Tree identification can be very difficult in winter when all you are presented with is a bare silhouette of the branches and the bark of the stem to consider. The task becomes slightly easier in spring when the leaves form and certainly by the time the fruit or seeds have emerged then it should be relatively straight forward.
Well. I have had three goes at identifying one particular set of trees/shrubs in Pop’s Wood and have got it wrong on the first two occasions. At the first attempt I identified the mystery tree to be a blackthorn and was looking forward to picking the sloes in autumn and making some sloe gin. When the fruit appeared they were a lot bigger than I excepted and strangely the wrong colour. This didn’t put me off though and I dismissed the size and colour discrepancies and celebrated the fact that they were huge sloes.

Closer scrutiny and a more sober look at the crop made me have second thoughts and having consulted the text books I realised my mistake and so at the second attempt very confidently identified the tree as being a crab apple. The size and colour of the fruit made it unmistakable. How silly of me to think that is was a blackthorn. This was good news as the wood from a crab apple is good for firewood and is suitable for carving.

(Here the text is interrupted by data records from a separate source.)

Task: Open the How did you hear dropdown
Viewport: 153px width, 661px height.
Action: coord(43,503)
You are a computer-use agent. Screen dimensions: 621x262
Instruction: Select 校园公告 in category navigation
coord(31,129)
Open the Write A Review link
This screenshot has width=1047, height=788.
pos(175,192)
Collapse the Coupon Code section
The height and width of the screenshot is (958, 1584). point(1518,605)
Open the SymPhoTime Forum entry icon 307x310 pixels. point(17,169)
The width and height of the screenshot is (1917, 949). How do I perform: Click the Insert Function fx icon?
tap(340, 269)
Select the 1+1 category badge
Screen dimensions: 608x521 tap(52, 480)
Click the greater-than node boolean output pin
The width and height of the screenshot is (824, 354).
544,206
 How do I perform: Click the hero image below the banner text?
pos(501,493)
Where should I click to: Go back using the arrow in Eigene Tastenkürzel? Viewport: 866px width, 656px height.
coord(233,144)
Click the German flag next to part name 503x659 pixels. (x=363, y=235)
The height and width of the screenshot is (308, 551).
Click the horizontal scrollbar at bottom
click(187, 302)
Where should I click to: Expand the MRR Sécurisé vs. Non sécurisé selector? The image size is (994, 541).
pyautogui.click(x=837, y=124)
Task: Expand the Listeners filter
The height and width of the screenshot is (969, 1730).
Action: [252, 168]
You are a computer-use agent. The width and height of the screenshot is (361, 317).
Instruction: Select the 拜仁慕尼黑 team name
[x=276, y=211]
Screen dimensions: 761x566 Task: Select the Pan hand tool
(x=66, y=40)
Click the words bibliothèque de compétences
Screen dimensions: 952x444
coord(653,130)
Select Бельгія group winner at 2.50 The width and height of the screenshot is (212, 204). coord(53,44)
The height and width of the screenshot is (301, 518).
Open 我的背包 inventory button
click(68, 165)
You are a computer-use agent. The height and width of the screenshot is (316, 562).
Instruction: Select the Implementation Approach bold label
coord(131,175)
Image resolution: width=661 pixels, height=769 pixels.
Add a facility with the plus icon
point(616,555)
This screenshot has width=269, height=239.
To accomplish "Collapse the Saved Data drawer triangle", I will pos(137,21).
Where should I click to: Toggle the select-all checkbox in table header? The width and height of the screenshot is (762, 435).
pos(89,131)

The fruit on the “crab apple tree” matured and ripened over the next few weeks to a gorgeous deep, well….. plum colour and were soon ready for harvesting. The tree has sprawled over the years and so is quite close to the ground and it was easy to clamber in amongst the low lying branches and pick a huge bag of crab apples. At home we have a book called “A year in a bottle” which details various fruit that you can preserve as they ripen and store for use later throughout the year. There was the usual crab apple jelly and jam recipes but also a really nice sounding way of making a crab apple lemonade which only took a week or so to ferment. I assembled the ingredients, carefully washed the crab apples and then started to remove the stones from their centre. Hold on a minute – crab apples don’t have stones in them. Back to the “A foolproof guide to identifying trees” hand book!

It turns out that the crab apples were a lovely plum colour because they are in fact lovely cherry plums. In a way that is better than crab apples as they are a lot more edible.
So this week I have mainly been eating stewed plums and custard. I guess that that is it as far as the identification of this particular tree goes. They say that the proof of the pudding is in the eating and that process turned out to provide the absolute fool proof evidence in this case. Not so sure that approach would work so well with mushrooms.